Autumn is an inherently nostalgic time for me. The dip in temperatures, change of wardrobe and falling leaves stir up memories of halcyon days long gone. That feeling is amplified in my family because between September 13 and November 22 of each year we celebrate five birthdays and our wedding anniversary in addition to Halloween and (sometimes) Thanksgiving. The final third of each year provides a predictable overdose of reminiscence.
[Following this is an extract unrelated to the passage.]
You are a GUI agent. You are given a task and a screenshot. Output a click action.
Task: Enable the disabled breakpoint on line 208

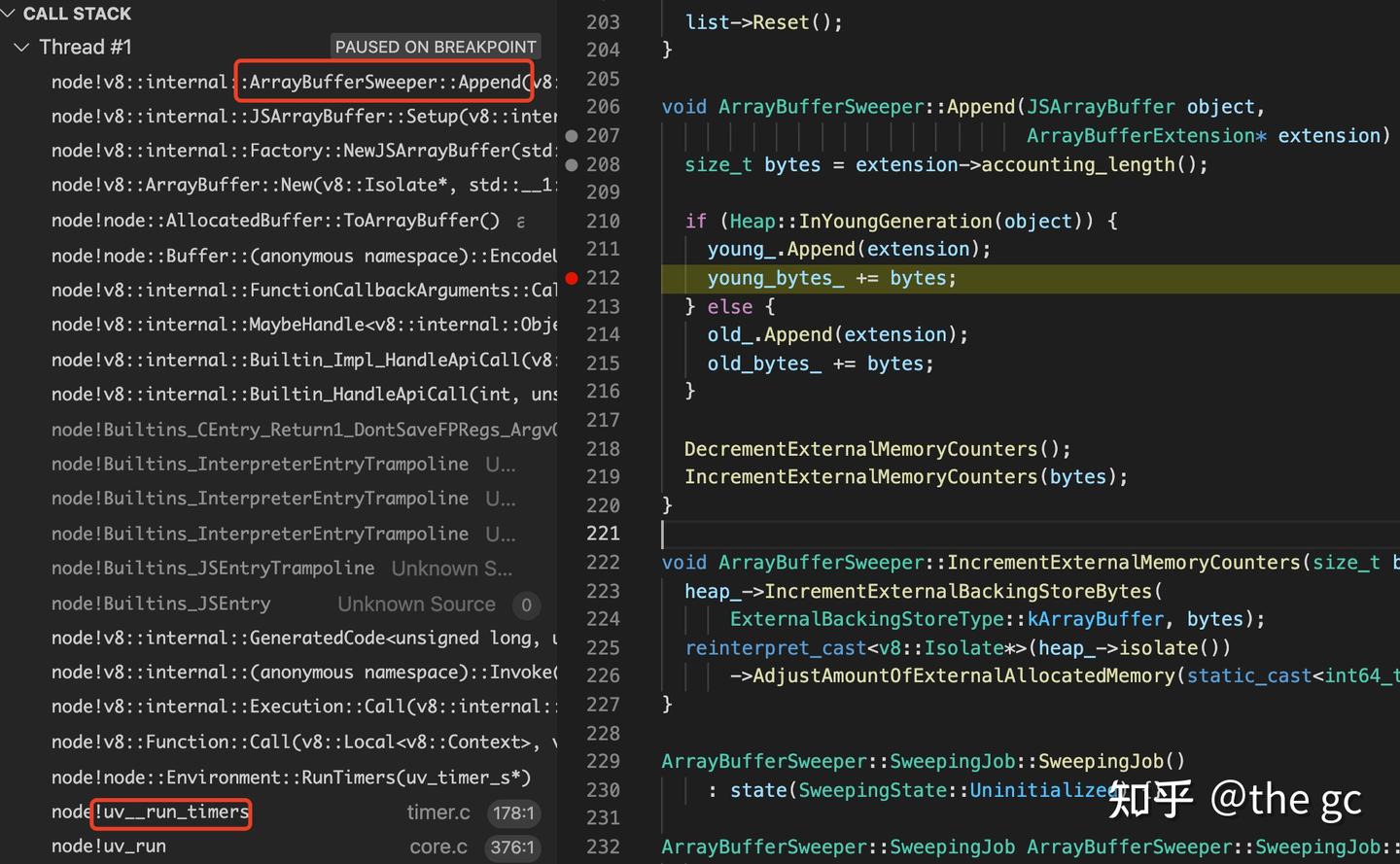coord(571,164)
Yesterday was our thirteenth wedding anniversary. My memories of the event are as crisp as the temperatures we enjoyed on our wedding day. Friends and family from all over the U.S. and Canada had flown in to celebrate with us, and we surrounded ourselves with seven bridesmaids and eight groomsmen on the stage, a phalanx of brothers and sisters covenanting to hold us to our vows before God. Most of all I remember my youthful bride, inexplicably radiant as she walked down the aisle toward a guy who felt like he’d just won the lottery. Last night we looked through a scrapbook that Toria made years ago, documenting our engagement, wedding and honeymoon. We look ridiculously young in those pictures. Looking back now, it seems that we hardly knew each other. But things have worked out pretty well.
Some of the many things that have worked out well are our children. The third of our four celebrates his birthday today. This morning he woke to pancakes and presents. He was as delighted opening his new Star Wars toys as I was opening mine 30+ years ago. I put him on the school bus with a smile on his face, anticipating a full day of recognition.
In twelve days we’ll observe our oldest’s birthday. November 22 carries some pretty heavy historical baggage. On a day when lots of people will be telling stories about where they were when JFK was assassinated, we’ll be celebrating the birth of a kid born 35 years later.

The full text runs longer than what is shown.